Excerpted records:
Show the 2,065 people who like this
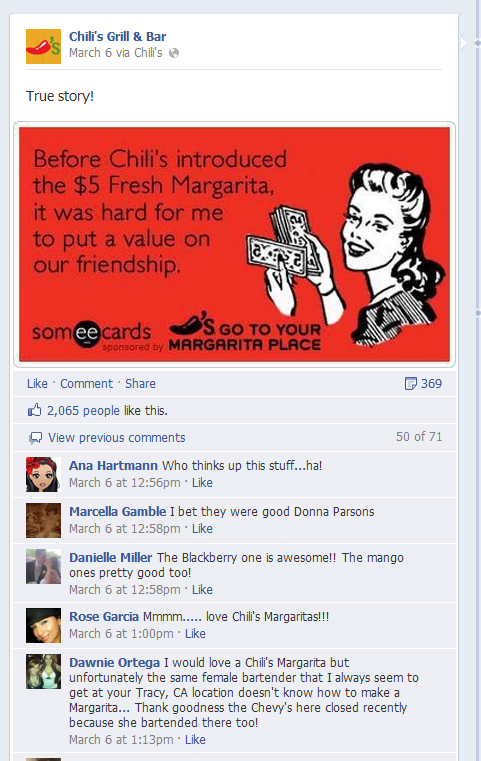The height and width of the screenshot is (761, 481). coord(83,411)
==
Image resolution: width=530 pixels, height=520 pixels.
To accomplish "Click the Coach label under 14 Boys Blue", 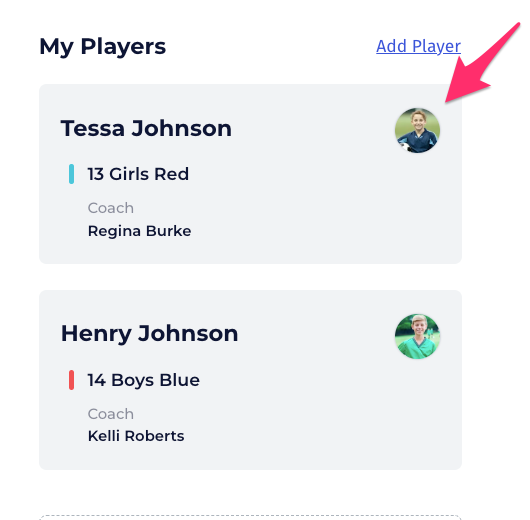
...
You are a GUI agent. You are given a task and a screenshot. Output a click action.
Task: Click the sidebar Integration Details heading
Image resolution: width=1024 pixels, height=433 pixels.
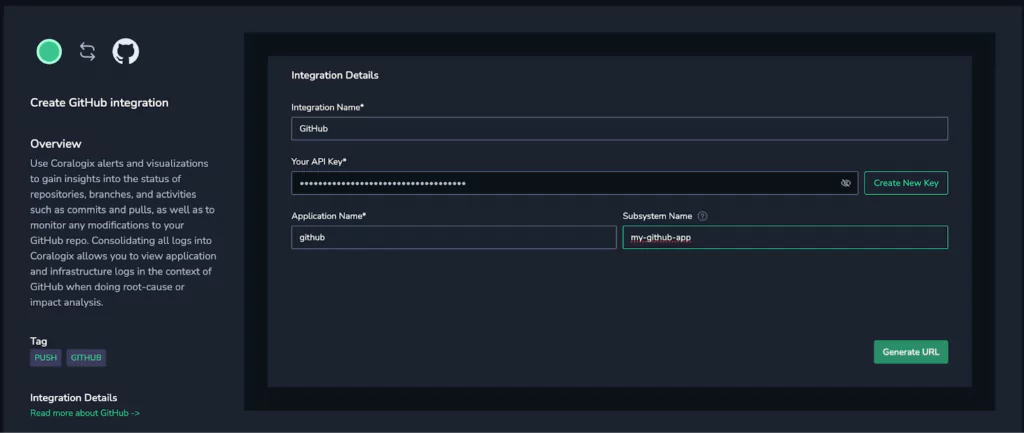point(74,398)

Exercise description: The answer is those lines of the material above that run from the one containing "Image resolution: width=530" up to and including the one containing "the Coach label", restated exactly and without images.

Response to this exercise:
Image resolution: width=530 pixels, height=520 pixels.
To accomplish "Click the Coach label under 14 Boys Blue", 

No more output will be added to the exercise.